◆ **TASK**
Lay out the entries from the line with "Switch to the Previsão de Férias tab" through the end of the entries as a Markdown table with the columns Row and Line, numbering each line and skipping blank ones. Leave the pictures out.

— Start —

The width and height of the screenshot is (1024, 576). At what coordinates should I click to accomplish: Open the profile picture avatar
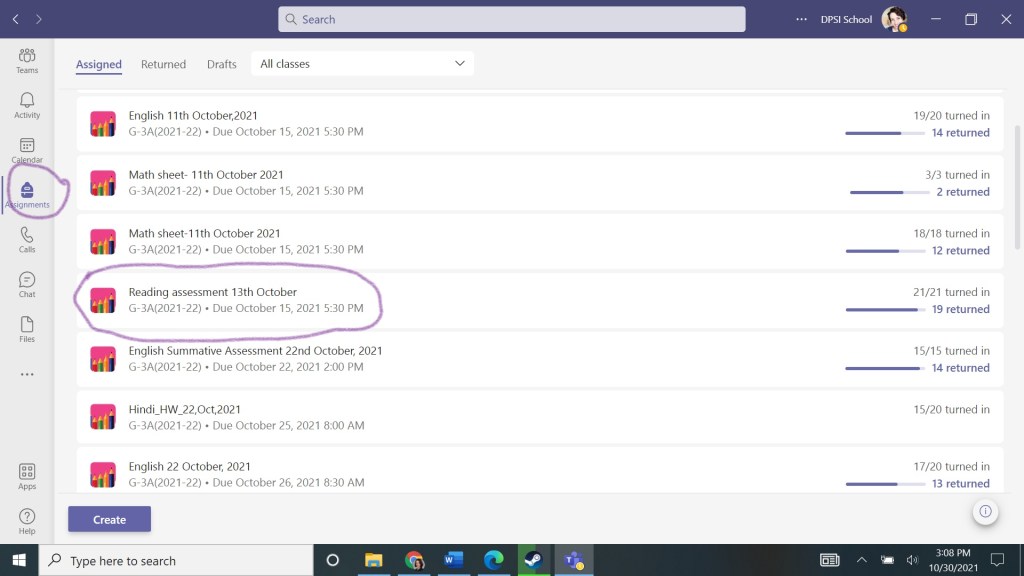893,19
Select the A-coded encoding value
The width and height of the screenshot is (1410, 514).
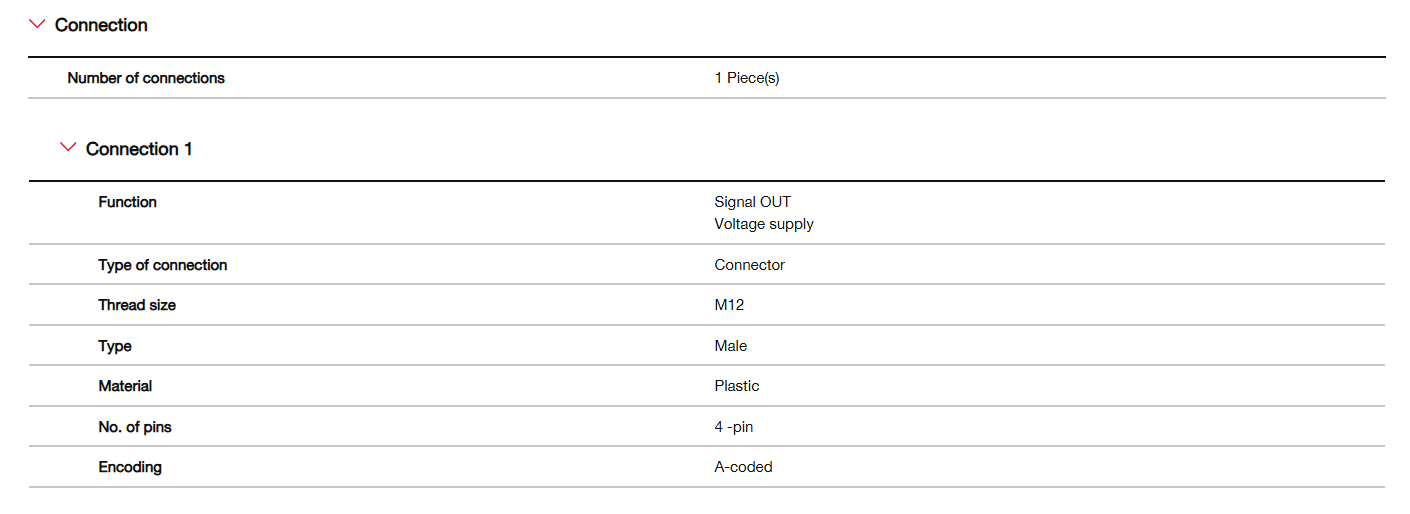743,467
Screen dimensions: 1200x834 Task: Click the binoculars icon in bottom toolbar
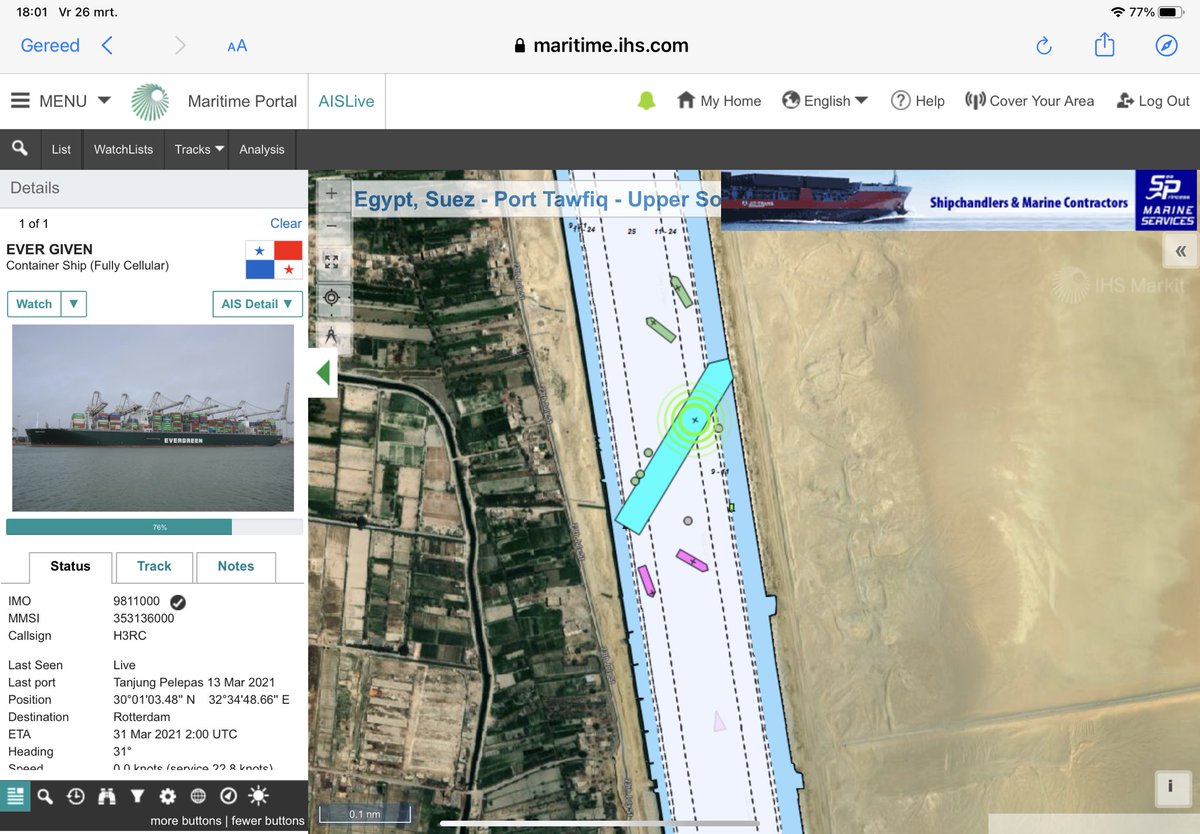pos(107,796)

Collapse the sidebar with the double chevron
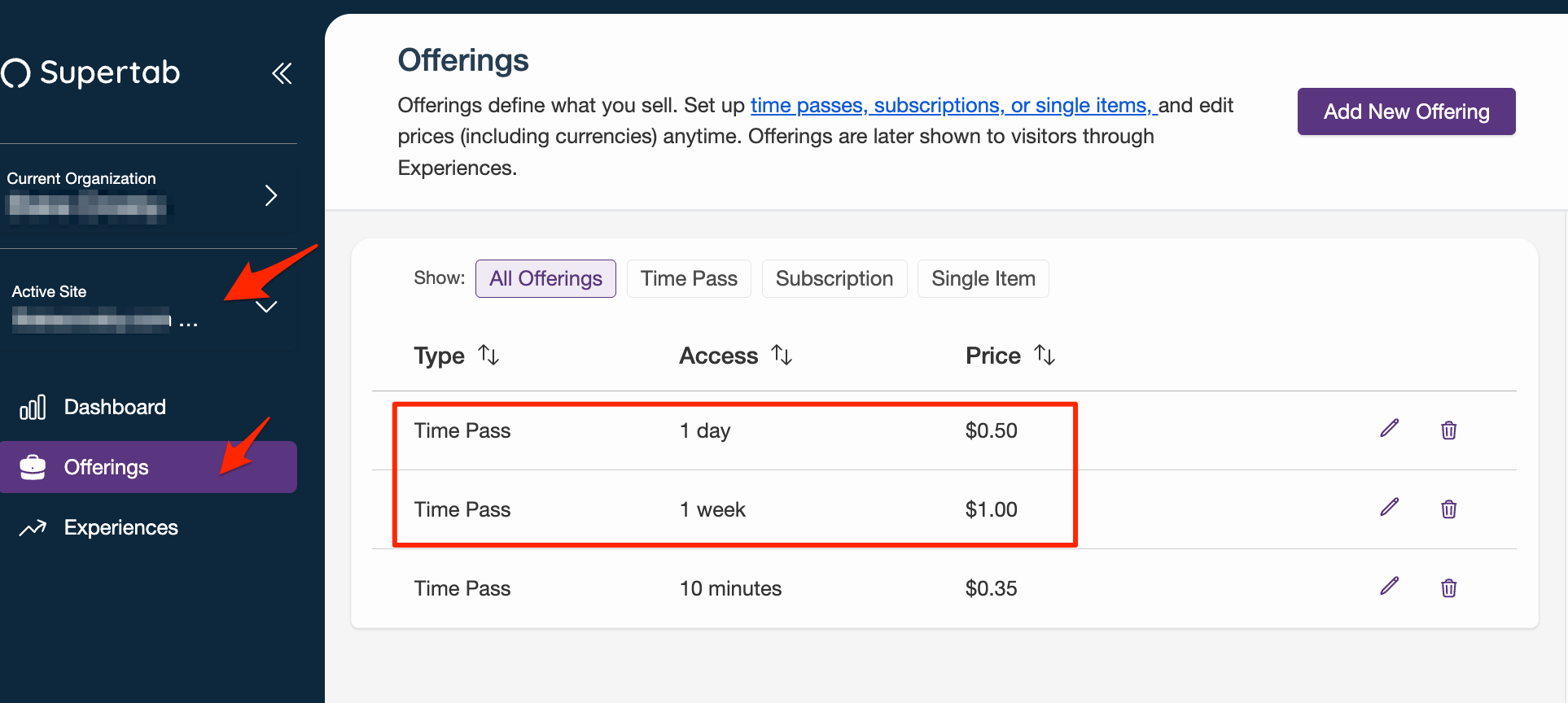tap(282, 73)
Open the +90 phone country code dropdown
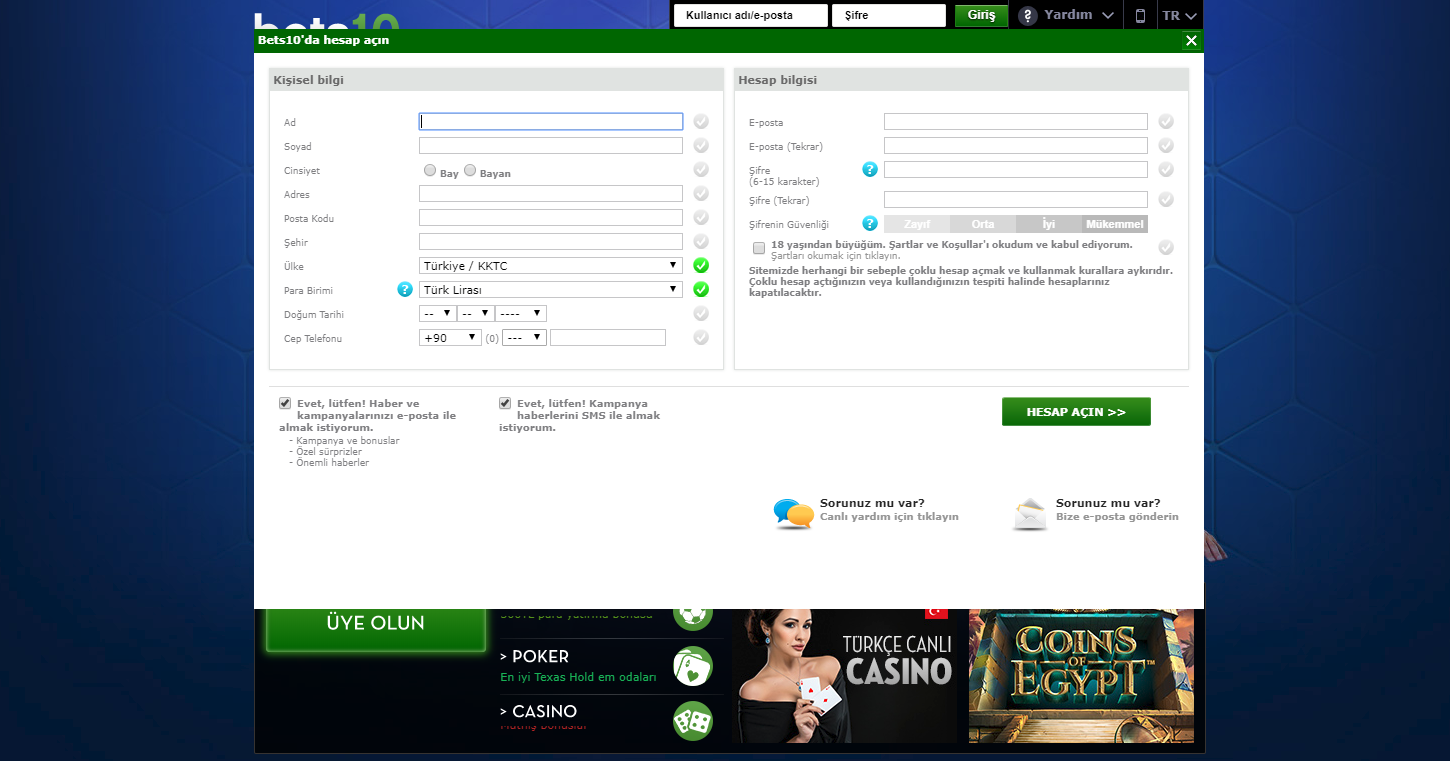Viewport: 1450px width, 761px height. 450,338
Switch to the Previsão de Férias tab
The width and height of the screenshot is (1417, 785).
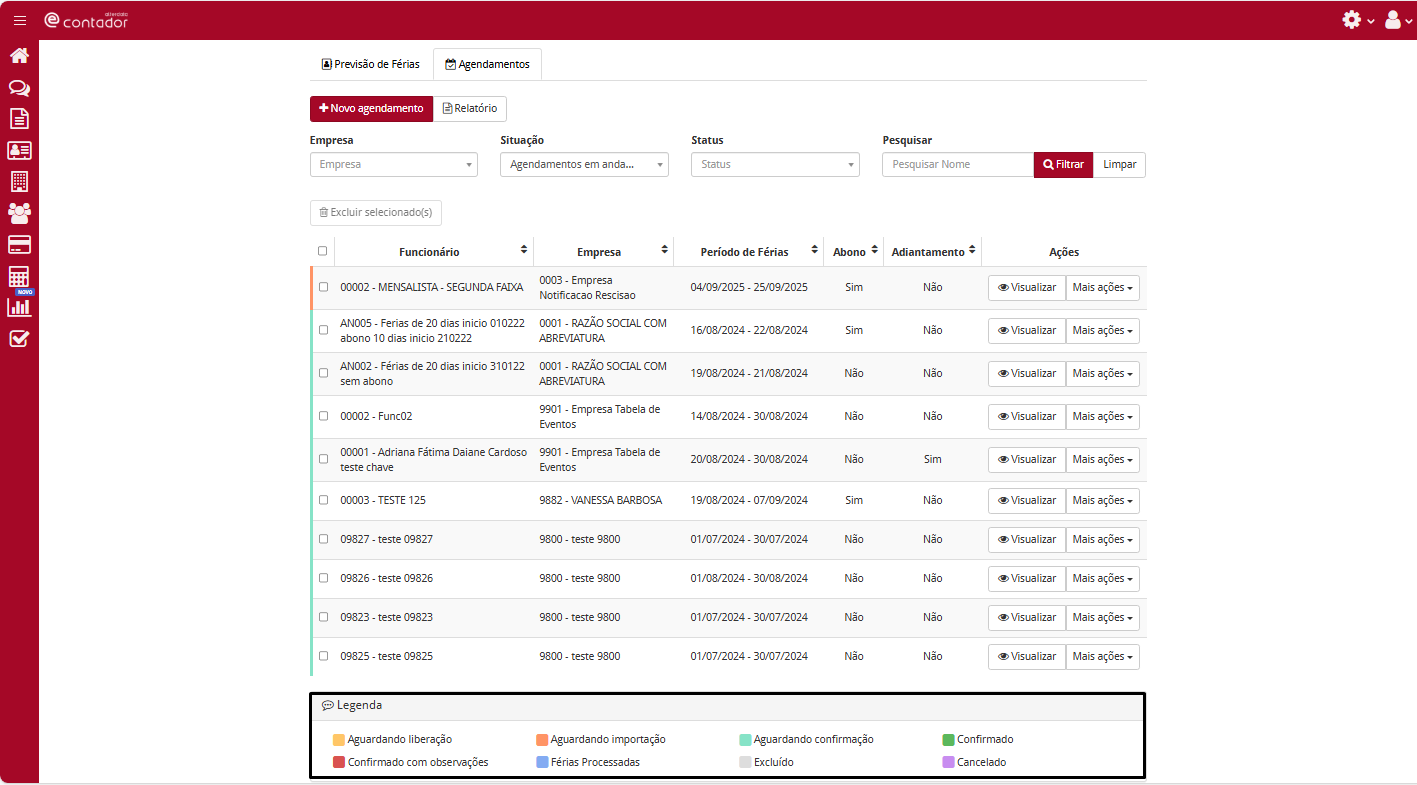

— End —

◆ **WORKED SOLUTION**
| Row | Line |
|---|---|
| 1 | Switch to the Previsão de Férias tab |
| 2 | The width and height of the screenshot is (1417, 785). |